**Supplied passage**
________________________________________

Now, run the test script with various arguments:

# ./test.sh  "arg with space one" "arg2" arg3
=================================
Quoted DOLLAR-AT
arg with space one
arg2
arg3
=================================
NOT Quoted DOLLAR-AT
arg
with
space
one
arg2
arg3
=================================
Quoted DOLLAR-STAR
arg with space one arg2 arg3
=================================
NOT Quoted DOLLAR-STAR
arg
with
space
one
arg2
arg3
=================================

Solution 5:

A lot answers here recommends $@ or $* with and without quotes, however none seems to explain what these really do and why you should that way. So let me steal this excellent summary from this answer:

+--------+---------------------------+
| Syntax |      Effective result     |
+--------+---------------------------+
|   $*   |     $1 $2 $3 ... ${N}     |
+--------+---------------------------+
|   $@   |     $1 $2 $3 ... ${N}     |
+--------+---------------------------+
|  "$*"  |    "$1c$2c$3c...c${N}"    |
+--------+---------------------------+
|  "$@"  | "$1" "$2" "$3" ... "${N}" |
+--------+---------------------------+

Notice that quotes makes all the difference and without them both have identical behavior.

For my purpose, I needed to pass parameters from one script to another as-is and for that the best option is:

# file: parent.sh
# we have some params passed to parent.sh 
# which we will like to pass on to child.sh as-is

./child.sh $*

Notice no quotes and $@ should work as well in above situation.

________________________________________

**Problem requirements**
Rewrite the passage on passing shell script arguments, starting with "Notice that quotes" and going on through "in above situation.", with every "child.sh" changed to "worker.sh".

**Items**
________________________________________

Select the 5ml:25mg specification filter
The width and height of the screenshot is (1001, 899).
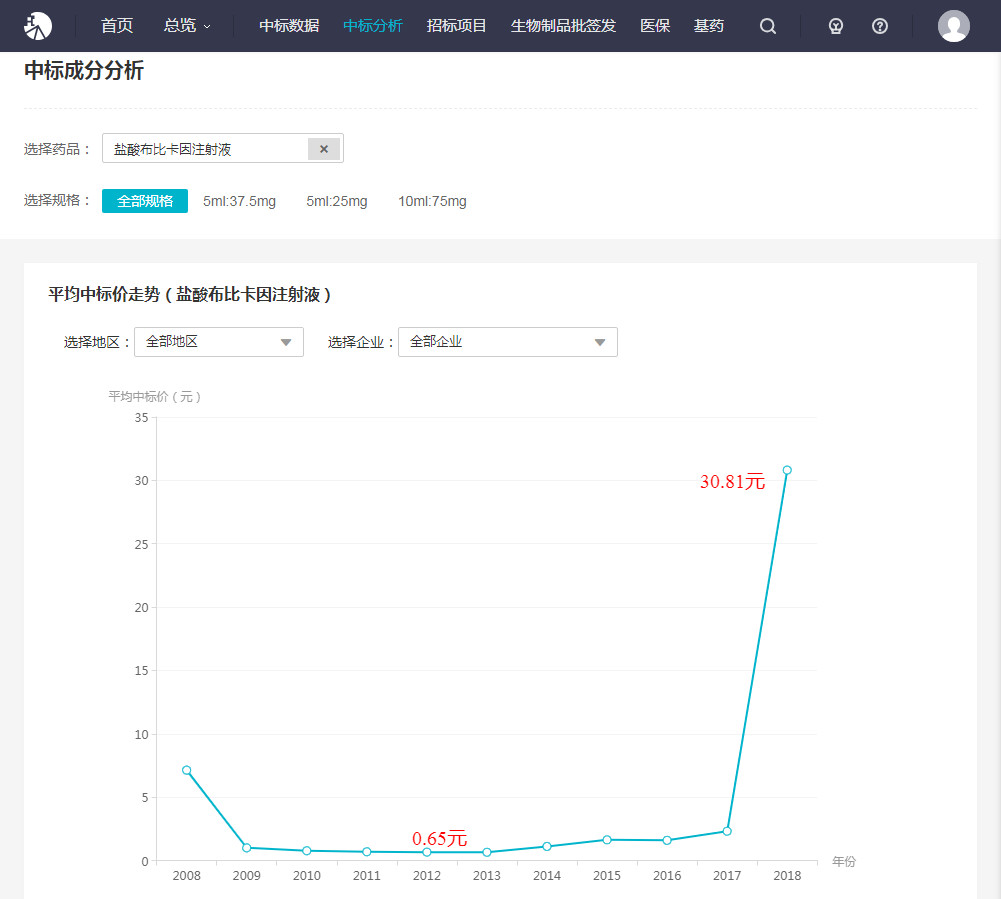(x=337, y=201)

________________________________________

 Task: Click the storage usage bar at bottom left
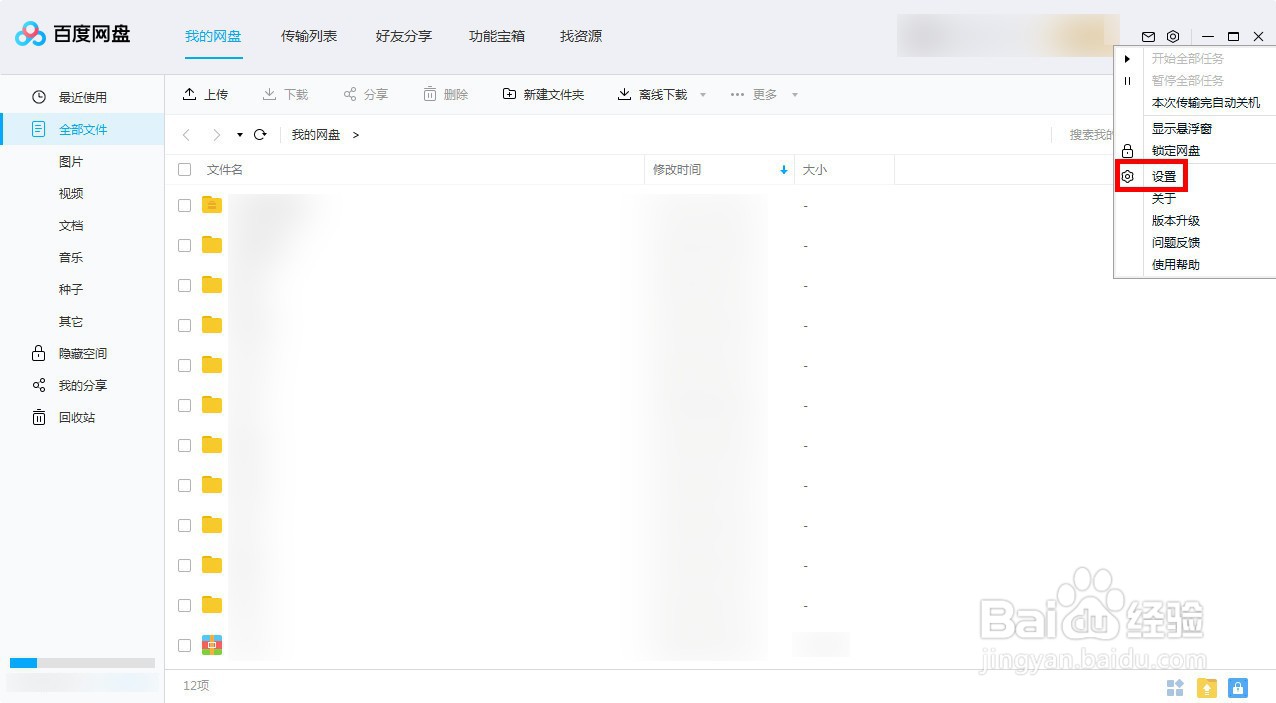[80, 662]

________________________________________

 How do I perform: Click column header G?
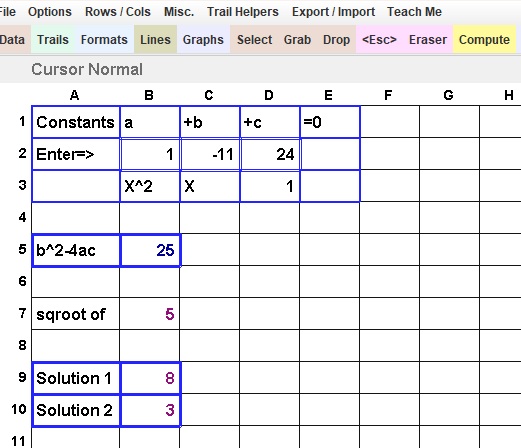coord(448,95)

________________________________________

**Finished task**
Notice that quotes makes all the difference and without them both have identical behavior.

For my purpose, I needed to pass parameters from one script to another as-is and for that the best option is:

# file: parent.sh
# we have some params passed to parent.sh 
# which we will like to pass on to worker.sh as-is

./worker.sh $*

Notice no quotes and $@ should work as well in above situation.